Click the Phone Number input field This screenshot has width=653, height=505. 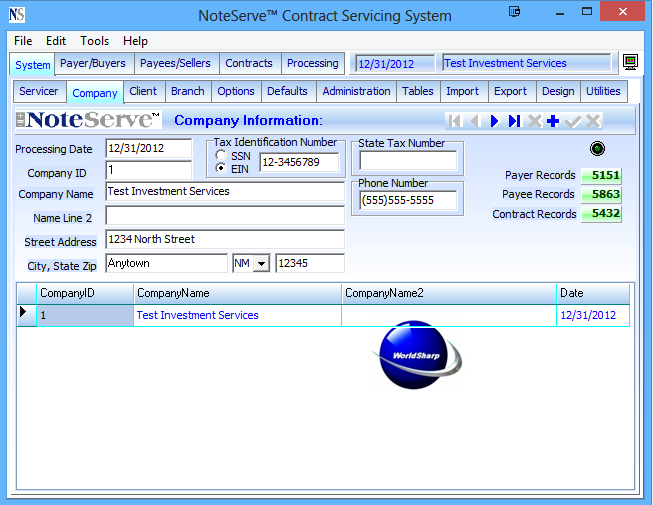point(408,200)
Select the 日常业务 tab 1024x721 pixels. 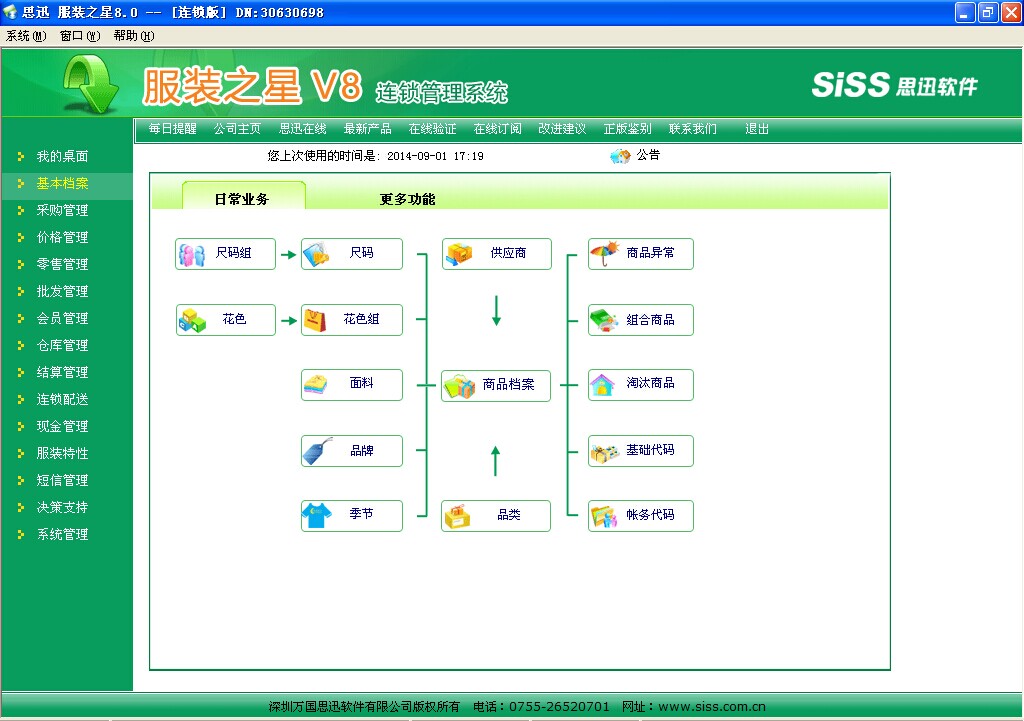[242, 199]
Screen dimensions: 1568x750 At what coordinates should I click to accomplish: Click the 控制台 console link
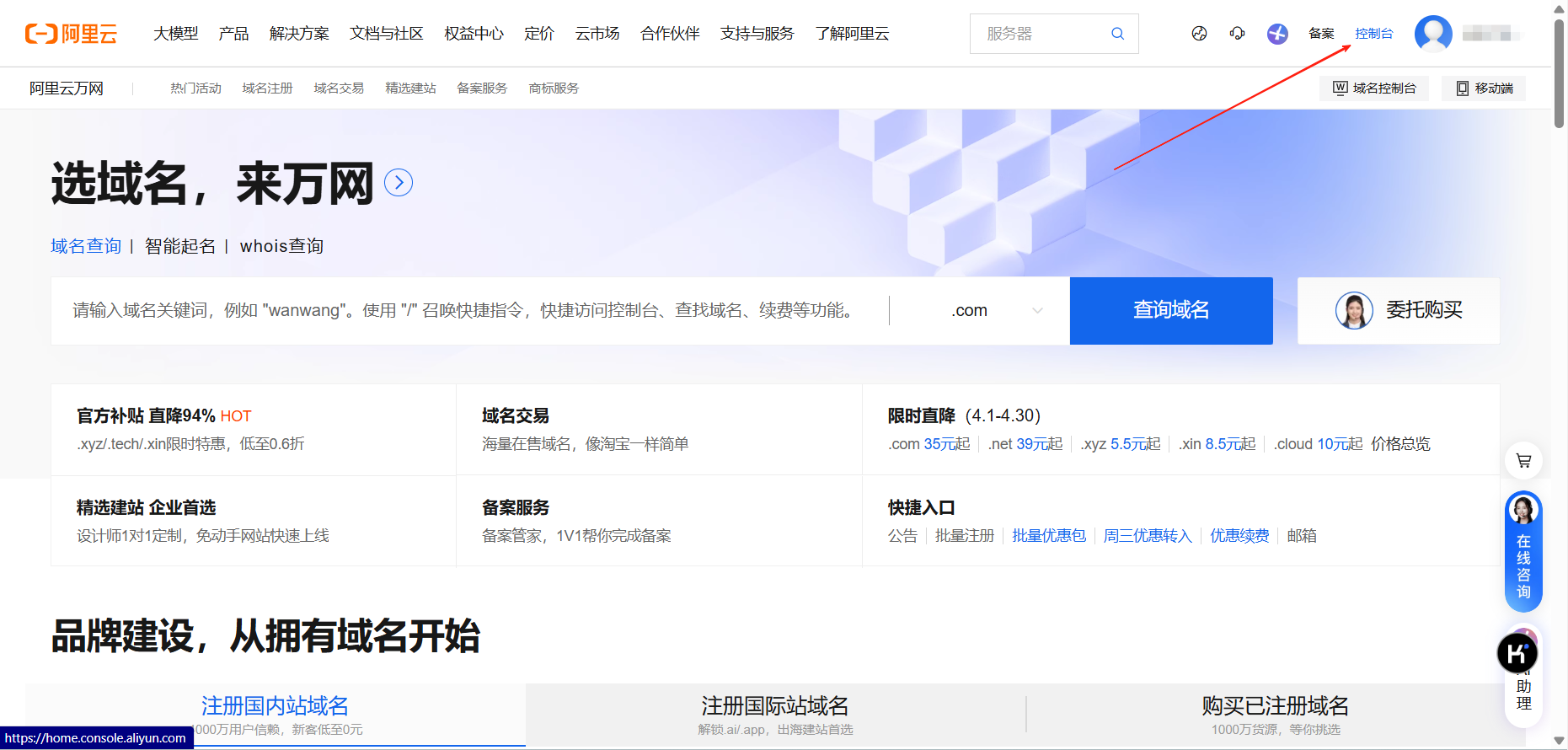[1373, 34]
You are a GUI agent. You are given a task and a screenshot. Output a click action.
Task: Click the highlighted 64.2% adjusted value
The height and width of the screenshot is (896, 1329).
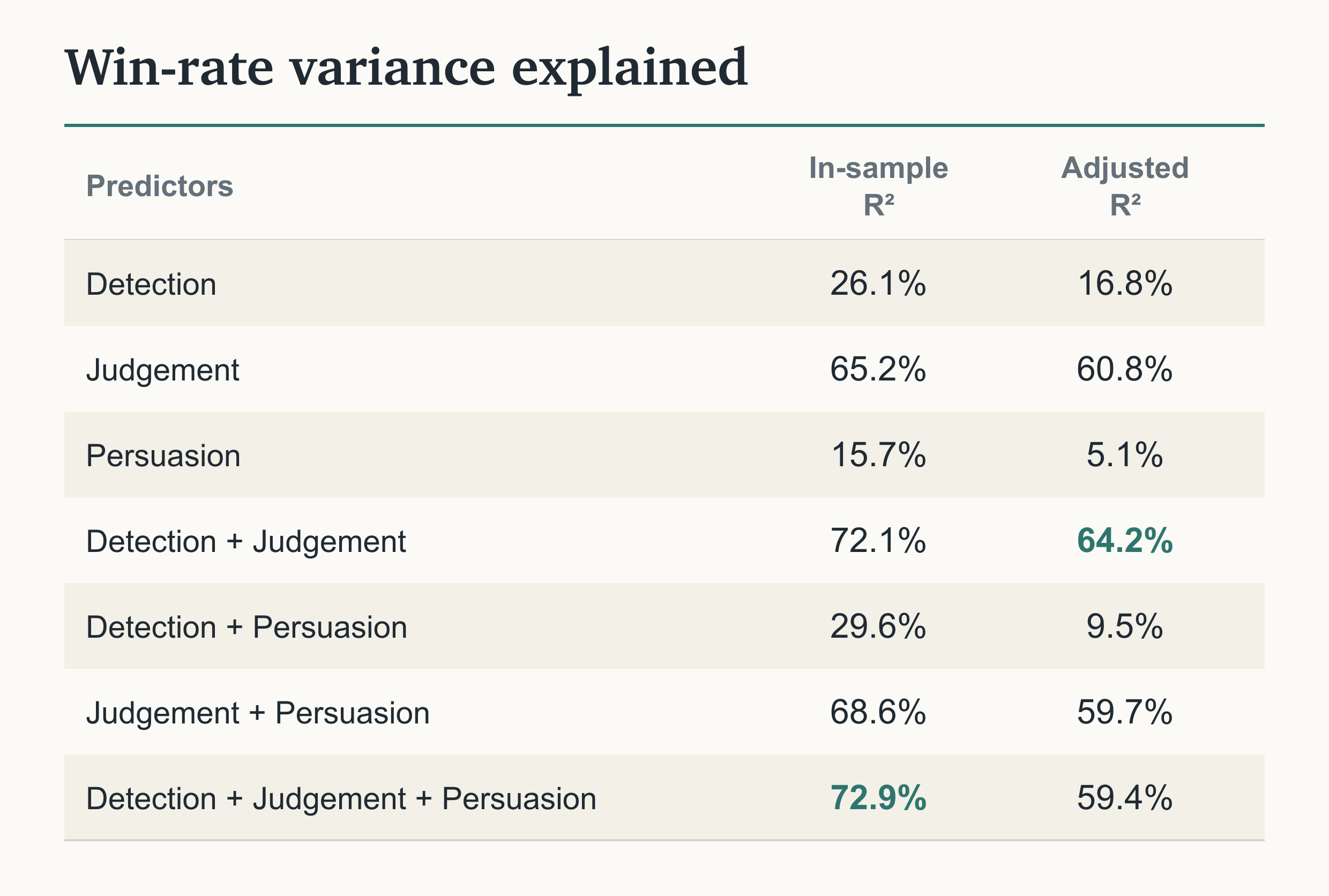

- **Task item**
All lines from the one containing "Task: Click the" through the end of the data are to be written out exactly, with nothing added; skip the pictures.

- **Solution**
Task: Click the highlighted 64.2% adjusted value
The height and width of the screenshot is (896, 1329).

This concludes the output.